WHAT IS NEEDED
The lines from the start of the records through the one containing "Task: Open the applications list icon" are to be transcribed exactly, and nothing else.

Entries taken from a collection
*****
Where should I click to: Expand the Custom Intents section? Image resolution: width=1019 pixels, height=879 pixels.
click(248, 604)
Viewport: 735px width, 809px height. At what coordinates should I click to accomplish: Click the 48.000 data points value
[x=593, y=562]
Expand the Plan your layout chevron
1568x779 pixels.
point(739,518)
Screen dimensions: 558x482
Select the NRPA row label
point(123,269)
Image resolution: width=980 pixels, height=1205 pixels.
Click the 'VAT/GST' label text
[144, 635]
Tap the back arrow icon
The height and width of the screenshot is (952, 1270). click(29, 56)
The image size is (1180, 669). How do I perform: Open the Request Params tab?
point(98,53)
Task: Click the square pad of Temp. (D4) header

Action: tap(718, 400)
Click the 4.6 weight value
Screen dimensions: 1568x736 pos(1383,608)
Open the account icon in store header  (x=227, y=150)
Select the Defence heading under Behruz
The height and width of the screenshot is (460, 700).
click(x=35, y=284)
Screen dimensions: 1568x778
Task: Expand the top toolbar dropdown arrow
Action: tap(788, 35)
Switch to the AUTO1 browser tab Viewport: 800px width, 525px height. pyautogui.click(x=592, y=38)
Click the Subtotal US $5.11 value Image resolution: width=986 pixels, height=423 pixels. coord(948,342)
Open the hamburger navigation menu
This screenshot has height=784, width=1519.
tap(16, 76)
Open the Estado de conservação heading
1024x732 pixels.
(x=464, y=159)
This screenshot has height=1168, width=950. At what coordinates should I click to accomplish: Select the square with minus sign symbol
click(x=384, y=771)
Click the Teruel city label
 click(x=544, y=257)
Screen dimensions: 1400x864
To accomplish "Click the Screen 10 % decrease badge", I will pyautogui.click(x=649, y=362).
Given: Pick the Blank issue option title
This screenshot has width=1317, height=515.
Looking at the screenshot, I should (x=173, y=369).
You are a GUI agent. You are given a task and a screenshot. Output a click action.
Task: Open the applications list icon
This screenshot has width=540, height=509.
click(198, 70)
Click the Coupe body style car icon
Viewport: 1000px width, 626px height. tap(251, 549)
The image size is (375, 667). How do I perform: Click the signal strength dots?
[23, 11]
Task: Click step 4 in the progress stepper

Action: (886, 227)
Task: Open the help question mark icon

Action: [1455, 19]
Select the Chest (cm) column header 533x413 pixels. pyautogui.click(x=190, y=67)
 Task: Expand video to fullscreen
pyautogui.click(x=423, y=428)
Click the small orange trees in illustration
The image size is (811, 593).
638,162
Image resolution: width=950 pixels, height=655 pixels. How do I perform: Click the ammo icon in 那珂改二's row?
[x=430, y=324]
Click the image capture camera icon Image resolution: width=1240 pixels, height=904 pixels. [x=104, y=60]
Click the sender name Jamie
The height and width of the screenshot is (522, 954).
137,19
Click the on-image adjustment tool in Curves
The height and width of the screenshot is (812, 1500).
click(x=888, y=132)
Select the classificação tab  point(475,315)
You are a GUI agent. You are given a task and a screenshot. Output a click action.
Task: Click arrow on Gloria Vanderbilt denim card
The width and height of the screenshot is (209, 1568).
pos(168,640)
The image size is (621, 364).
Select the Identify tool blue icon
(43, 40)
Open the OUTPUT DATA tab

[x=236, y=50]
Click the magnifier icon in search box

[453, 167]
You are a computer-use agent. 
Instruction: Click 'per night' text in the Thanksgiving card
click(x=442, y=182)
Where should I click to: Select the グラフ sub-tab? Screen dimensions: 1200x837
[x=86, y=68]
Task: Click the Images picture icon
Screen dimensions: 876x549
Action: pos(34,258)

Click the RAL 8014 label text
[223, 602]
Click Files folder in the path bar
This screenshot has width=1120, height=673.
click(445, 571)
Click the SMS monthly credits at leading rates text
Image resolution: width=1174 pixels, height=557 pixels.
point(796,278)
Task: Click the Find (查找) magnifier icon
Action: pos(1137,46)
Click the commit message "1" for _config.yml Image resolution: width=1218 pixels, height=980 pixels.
*****
YOUR SOLUTION
Where should I click to: Expand the Custom Intents section? Image resolution: width=1019 pixels, height=879 pixels.
click(248, 604)
Viewport: 735px width, 809px height. At what coordinates should I click to accomplish: Click the 48.000 data points value
[x=593, y=562]
Expand the Plan your layout chevron
1568x779 pixels.
point(739,518)
Screen dimensions: 558x482
Select the NRPA row label
point(123,269)
Image resolution: width=980 pixels, height=1205 pixels.
Click the 'VAT/GST' label text
[144, 635]
Tap the back arrow icon
The height and width of the screenshot is (952, 1270). click(29, 56)
The image size is (1180, 669). How do I perform: Open the Request Params tab?
point(98,53)
Task: Click the square pad of Temp. (D4) header

Action: tap(718, 400)
Click the 4.6 weight value
Screen dimensions: 1568x736 pos(1383,608)
Open the account icon in store header  (x=227, y=150)
Select the Defence heading under Behruz
The height and width of the screenshot is (460, 700).
click(x=35, y=284)
Screen dimensions: 1568x778
Task: Expand the top toolbar dropdown arrow
Action: tap(788, 35)
Switch to the AUTO1 browser tab Viewport: 800px width, 525px height. pyautogui.click(x=592, y=38)
Click the Subtotal US $5.11 value Image resolution: width=986 pixels, height=423 pixels. coord(948,342)
Open the hamburger navigation menu
This screenshot has height=784, width=1519.
tap(16, 76)
Open the Estado de conservação heading
1024x732 pixels.
(x=464, y=159)
This screenshot has height=1168, width=950. At what coordinates should I click to accomplish: Select the square with minus sign symbol
click(x=384, y=771)
Click the Teruel city label
 click(x=544, y=257)
Screen dimensions: 1400x864
To accomplish "Click the Screen 10 % decrease badge", I will pyautogui.click(x=649, y=362).
Given: Pick the Blank issue option title
This screenshot has width=1317, height=515.
Looking at the screenshot, I should (x=173, y=369).
You are a GUI agent. You are given a task and a screenshot. Output a click action.
Task: Open the applications list icon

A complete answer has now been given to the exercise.